## RECORDS FOR THE EXERCISE

..............................

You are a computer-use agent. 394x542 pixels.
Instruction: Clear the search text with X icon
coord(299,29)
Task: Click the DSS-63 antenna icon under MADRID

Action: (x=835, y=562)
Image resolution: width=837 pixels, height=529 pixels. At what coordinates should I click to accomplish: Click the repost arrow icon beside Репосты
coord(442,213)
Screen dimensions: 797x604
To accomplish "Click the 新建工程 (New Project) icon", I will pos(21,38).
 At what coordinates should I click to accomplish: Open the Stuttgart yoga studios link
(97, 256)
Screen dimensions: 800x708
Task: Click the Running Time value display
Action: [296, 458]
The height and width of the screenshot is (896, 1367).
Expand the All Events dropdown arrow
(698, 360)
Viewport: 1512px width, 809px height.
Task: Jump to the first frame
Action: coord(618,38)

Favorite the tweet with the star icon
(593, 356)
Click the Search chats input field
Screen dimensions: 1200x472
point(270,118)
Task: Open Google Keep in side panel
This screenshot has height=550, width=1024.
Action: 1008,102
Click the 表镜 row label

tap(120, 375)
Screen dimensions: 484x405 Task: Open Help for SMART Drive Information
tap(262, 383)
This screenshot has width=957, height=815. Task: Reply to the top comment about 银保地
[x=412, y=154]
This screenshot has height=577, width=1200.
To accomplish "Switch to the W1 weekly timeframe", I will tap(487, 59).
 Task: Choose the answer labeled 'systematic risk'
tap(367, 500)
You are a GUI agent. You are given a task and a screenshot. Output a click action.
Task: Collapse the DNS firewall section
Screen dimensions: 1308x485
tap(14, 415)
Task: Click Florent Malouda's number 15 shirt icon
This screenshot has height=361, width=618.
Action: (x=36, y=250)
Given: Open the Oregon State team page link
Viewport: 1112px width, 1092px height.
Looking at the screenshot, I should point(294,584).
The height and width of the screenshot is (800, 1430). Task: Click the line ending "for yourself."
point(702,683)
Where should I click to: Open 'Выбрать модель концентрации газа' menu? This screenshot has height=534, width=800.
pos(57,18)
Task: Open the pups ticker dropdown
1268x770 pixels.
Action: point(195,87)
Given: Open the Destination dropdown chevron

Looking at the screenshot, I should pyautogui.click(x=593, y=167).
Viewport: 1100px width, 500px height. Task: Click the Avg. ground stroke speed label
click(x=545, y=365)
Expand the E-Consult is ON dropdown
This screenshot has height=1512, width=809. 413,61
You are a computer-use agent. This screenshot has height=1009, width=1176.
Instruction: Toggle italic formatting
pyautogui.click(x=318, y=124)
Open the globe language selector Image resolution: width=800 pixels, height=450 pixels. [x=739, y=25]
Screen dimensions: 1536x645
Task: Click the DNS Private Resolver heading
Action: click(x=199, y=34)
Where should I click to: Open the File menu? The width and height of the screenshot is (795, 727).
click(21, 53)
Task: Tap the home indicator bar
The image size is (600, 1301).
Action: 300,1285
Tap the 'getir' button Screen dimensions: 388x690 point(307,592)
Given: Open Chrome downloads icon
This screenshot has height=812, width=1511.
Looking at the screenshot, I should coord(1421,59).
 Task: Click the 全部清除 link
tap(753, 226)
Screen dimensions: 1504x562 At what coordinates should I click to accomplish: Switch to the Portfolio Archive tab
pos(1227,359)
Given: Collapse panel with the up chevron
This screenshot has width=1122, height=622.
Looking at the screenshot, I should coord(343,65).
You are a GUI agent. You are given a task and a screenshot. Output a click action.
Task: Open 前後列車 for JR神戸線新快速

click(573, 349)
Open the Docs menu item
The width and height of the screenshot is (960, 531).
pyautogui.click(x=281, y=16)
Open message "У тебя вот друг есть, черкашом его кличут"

..............................

Starting from the line that contains "Screen dimensions: 1504x562", give again every line to the last line of the data, exactly. Include nothing else.

## YOUR SOLUTION
Screen dimensions: 1504x562 At what coordinates should I click to accomplish: Switch to the Portfolio Archive tab
pos(1227,359)
Given: Collapse panel with the up chevron
This screenshot has width=1122, height=622.
Looking at the screenshot, I should coord(343,65).
You are a GUI agent. You are given a task and a screenshot. Output a click action.
Task: Open 前後列車 for JR神戸線新快速

click(573, 349)
Open the Docs menu item
The width and height of the screenshot is (960, 531).
pyautogui.click(x=281, y=16)
Open message "У тебя вот друг есть, черкашом его кличут"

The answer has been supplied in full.